When we have established the habit of a weekly communion then we should look forward to two communions a week and three. Regularity in the spiritual life is of as much importance as in physical life. Every earnest Catholic will have a rule of life regarding his public and private devotions and include in it a rule of receiving communion. Having come to a point of three communions a week, it will be natural in addition to his Sunday communion to fix on the two station days, Wednesday and Friday, for the other two. Friends have fixed times of meeting as well as extraordinary times. When the great feast days of the year come around, and the saints' days occur, the devout Catholic will desire to go to our Lord in Holy Communion without omitting his regular communions. There will also be special anniversaries of his own and special occasions arising from special needs or special reasons for thanksgiving that will move him to go to communion at other times than his usual rule.
It is not beyond the hope and possibility of any communicant to receive with benefit and joy daily, and if other spiritual obligations are duly met, daily communion is to be desired.
We do not always feel the same eagerness to pray or to communicate, but our communions should not be left to the warmth of our feelings at the regular times we have decided upon; provided we have a right intention and are in a state of grace, we should present ourselves to our Lord at the altar.
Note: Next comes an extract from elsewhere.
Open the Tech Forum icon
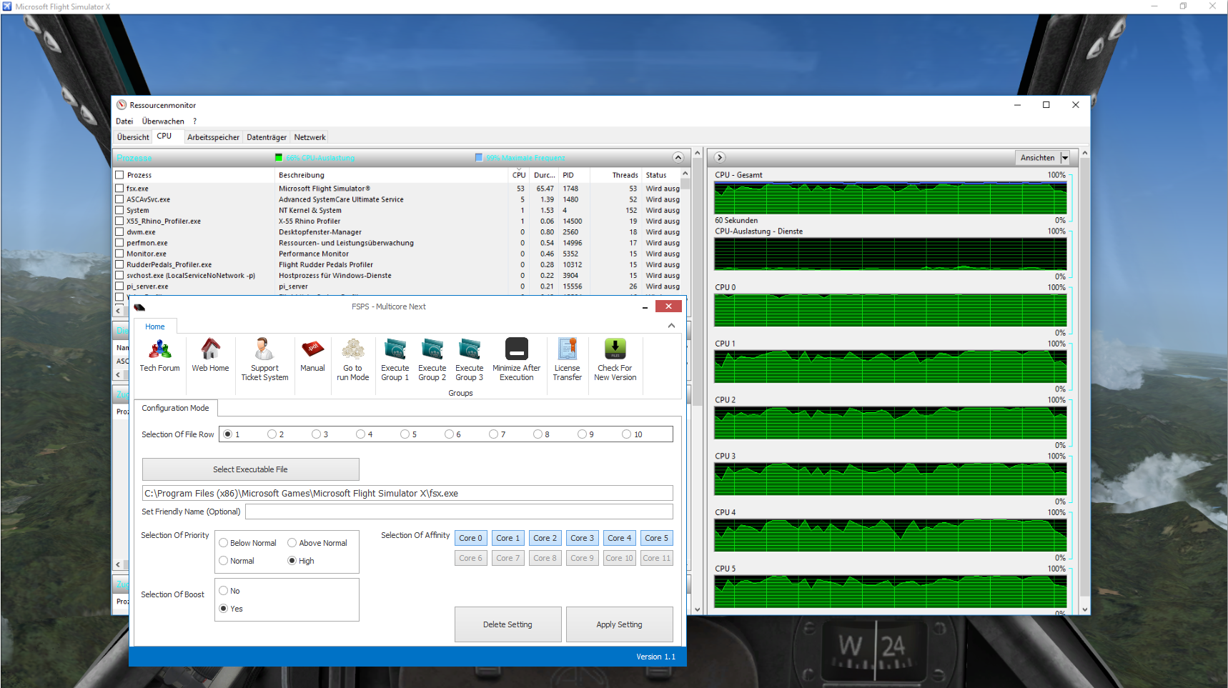Image resolution: width=1228 pixels, height=688 pixels. click(x=159, y=350)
He has moved us by His Holy Spirit to make our rule. We have, as it were, a fixed appointment with Him. We should keep it, if possible, regardless of the warmth of our feelings. It is the will to be with our Lord, to grow into His likeness that matters, not the state of our feelings.
In sickness the Catholic should receive as often as he desires, with due consideration for the daily duties of his priest.
The reserved Sacrament makes it possible to communicate the sick frequently if they are not at too great a distance.
If any communicant is so placed that he cannot attend a celebration of the Eucharist at the usual hours of Mass on any day in the week, his priest will be only too glad to celebrate for him in the church at any convenient hour between midnight and noon, and if this is impossible and he can snatch five minutes to be in church, the priest will communicate him from the reserved sacrament. This, of course, should never be made a substitute for receiving at Mass when it is possible.
Whenever the devout Catholic receives communion, he will make special thanksgiving after the service, and in his night prayers at home, and until his next communion he will continue to feed on Christ, in his heart, daily, by faith with thanksgiving.